Update environment variables for OpenTofu state management and enhance documentation on encryption requirements (#190)

brettcurtis · web-flow · commit e3c59e43f245 · 2025-08-31T08:27:03.000-04:00
diff --git a/.github/workflows/plan-and-apply.yml b/.github/workflows/plan-and-apply.yml
@@ -51,8 +51,8 @@ permissions:
 env:
   # Early variable evaluation required for backend and provider configuration
 
-  TF_VAR_kms_encryption_key: ${{ inputs.opentofu_kms_encryption_key }}
   TF_VAR_state_bucket: ${{ inputs.opentofu_state_bucket }}
+  TF_VAR_state_kms_encryption_key: ${{ inputs.opentofu_kms_encryption_key }}
   TF_VAR_state_prefix: ${{ github.event.repository.name }}
 
   # If you use private modules you'll need this env variable to use
diff --git a/README.md b/README.md
@@ -20,6 +20,7 @@ Rather than copying and pasting from one workflow to another, you can make workf
 - [Dependencies cache](https://docs.github.com/en/actions/advanced-guides/caching-dependencies-to-speed-up-workflows)

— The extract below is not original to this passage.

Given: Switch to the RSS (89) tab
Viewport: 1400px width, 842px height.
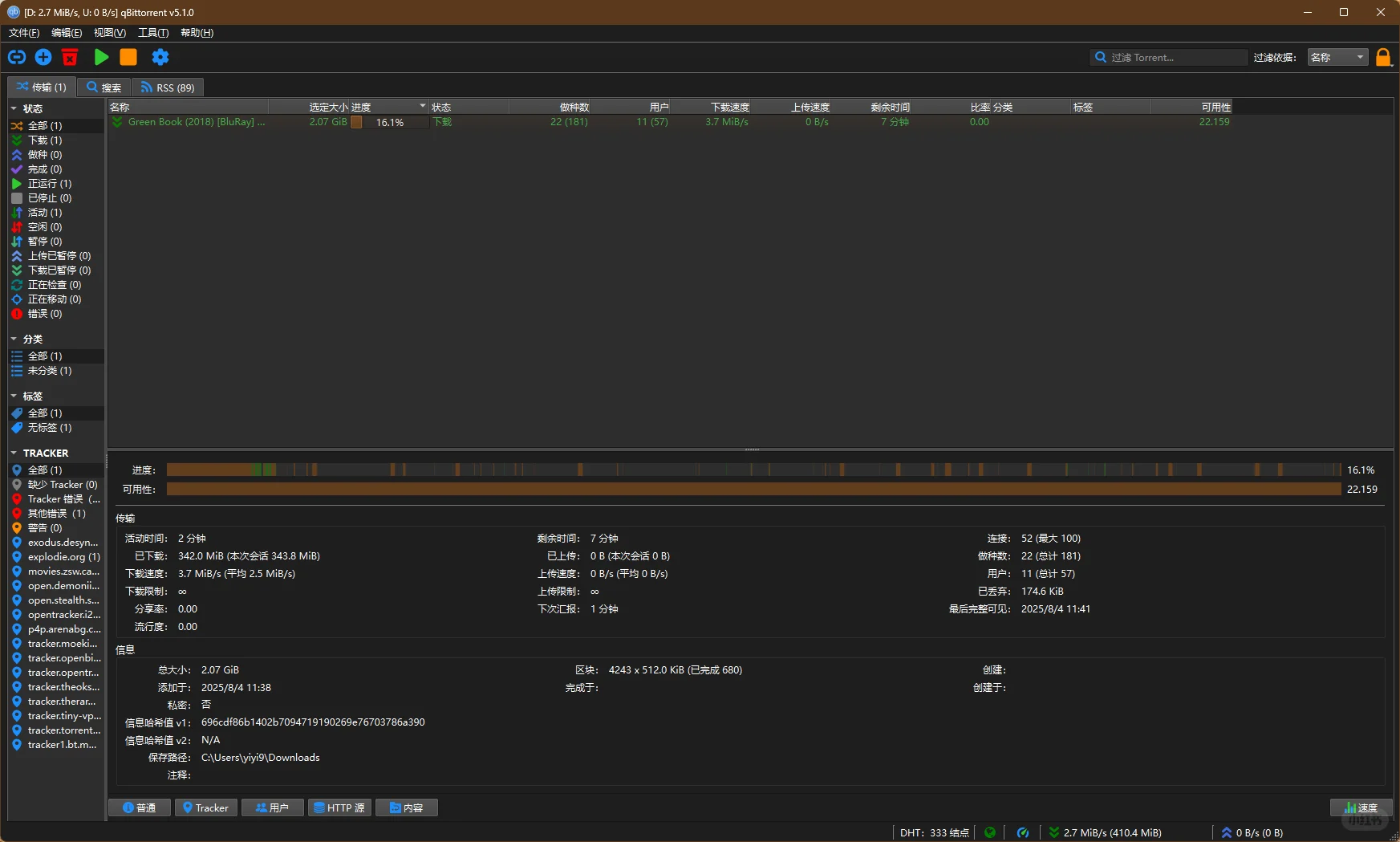Looking at the screenshot, I should [168, 87].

 - [Job summaries](https://docs.github.com/en/actions/using-workflows/workflow-commands-for-github-actions#adding-a-job-summary)
 - [OpenID connect in Google Cloud Platform](https://docs.github.com/en/actions/deployment/security-hardening-your-deployments/configuring-openid-connect-in-google-cloud-platform)
+- [OpenTofu state and plan encryption](https://opentofu.org/docs/language/state/encryption)
 
 ### Workflows
 
@@ -36,3 +37,25 @@ You can check the [.github/workflows](.github/workflows/) directory for example
 - [module-test.yml](.github/workflows/module-test.yml)
 
 These set up the system for the testing process by providing all the necessary initial code, thus creating good examples to base your configuration on.
+
+Since we use early variable evaluation for backend and provider configuration, consumers must ensure that the following variables are set in each respective `variables.tofu` file:
+
+```hcl
+# These three state_* variables are required for early variable evaluation for backend and provider configuration.
+# They are defined in the GitHub Actions called workflows and should NOT be set in the OpenTofu configuration.
+
+variable "state_bucket" {
+  description = "The name of the GCS bucket to store state files"
+  type        = string
+}
+
+variable "state_kms_encryption_key" {
+  description = "The KMS encryption key for state and plan files"
+  type        = string
+}
+
+variable "state_prefix" {
+  description = "The prefix for state files in the GCS bucket"
+  type        = string
+}
+```